## Written problem
Rewrite the listing below, starting with the line that contains "The image size" and going on through the line that contains "tap(195, 238)", with every answer coordinate multiplied by 1.55 and rounded to a whole number, halves rounded up. Keep all other text as it is, leave out the pictures, and give nothing beyond these lines.

## Supplied material
-=-=-=-=-

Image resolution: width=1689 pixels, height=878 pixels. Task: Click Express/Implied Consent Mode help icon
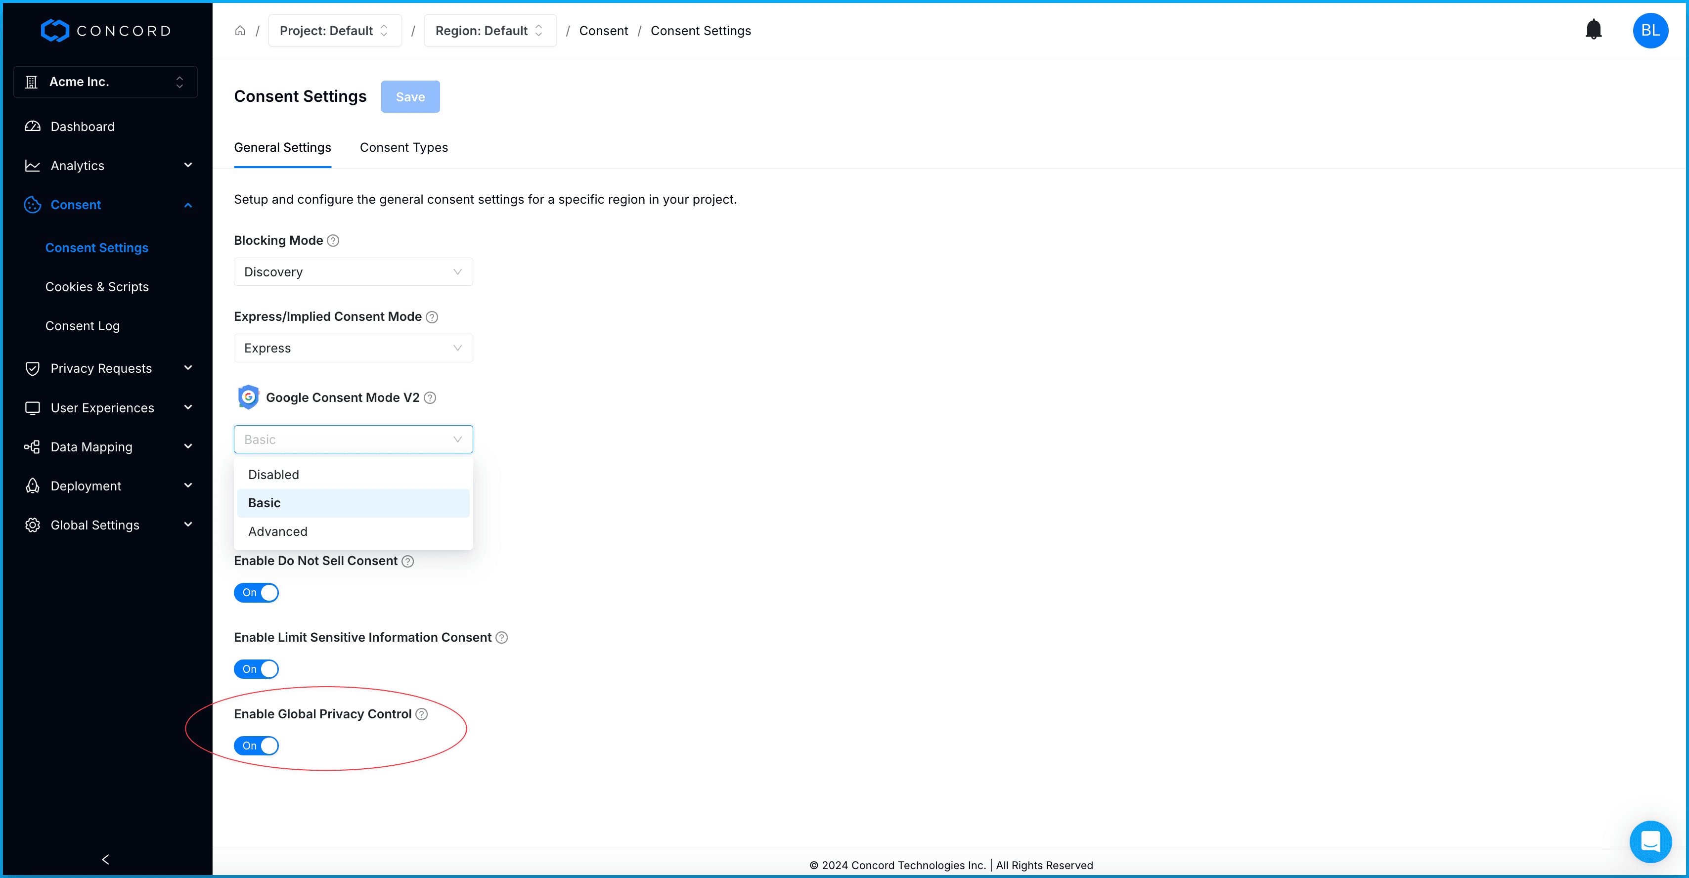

-=-=-=-=-

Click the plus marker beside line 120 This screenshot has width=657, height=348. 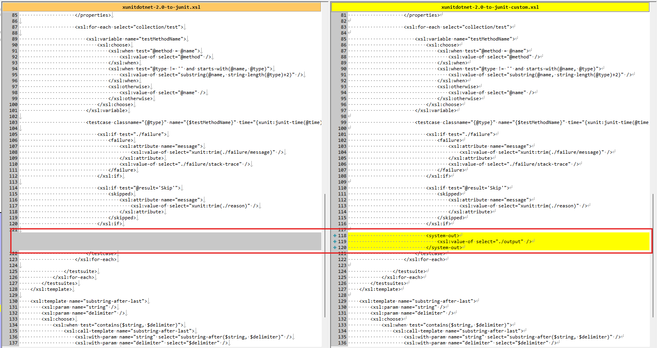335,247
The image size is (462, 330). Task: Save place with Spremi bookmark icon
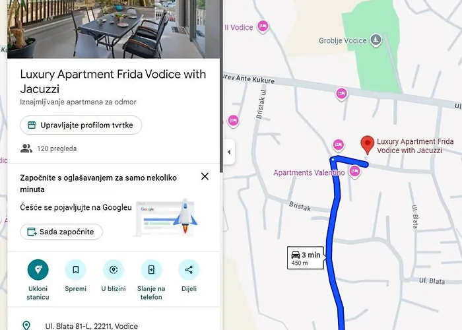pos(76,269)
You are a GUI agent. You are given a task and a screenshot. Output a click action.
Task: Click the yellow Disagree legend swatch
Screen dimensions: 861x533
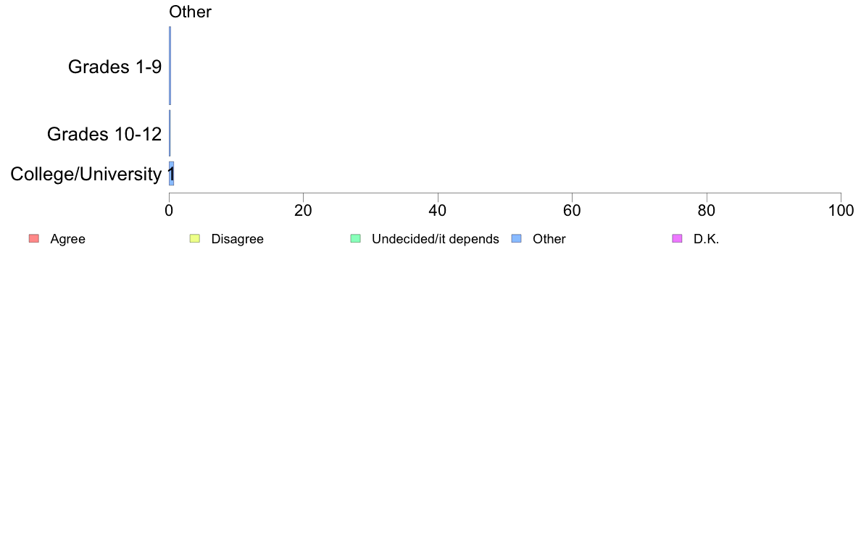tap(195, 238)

-=-=-=-=-

## Result
The image size is (462, 330). Task: Save place with Spremi bookmark icon
pos(118,417)
You are a GUI agent. You are given a task and a screenshot. Output a click action.
Task: Click the yellow Disagree legend swatch
Screen dimensions: 861x533
tap(302, 369)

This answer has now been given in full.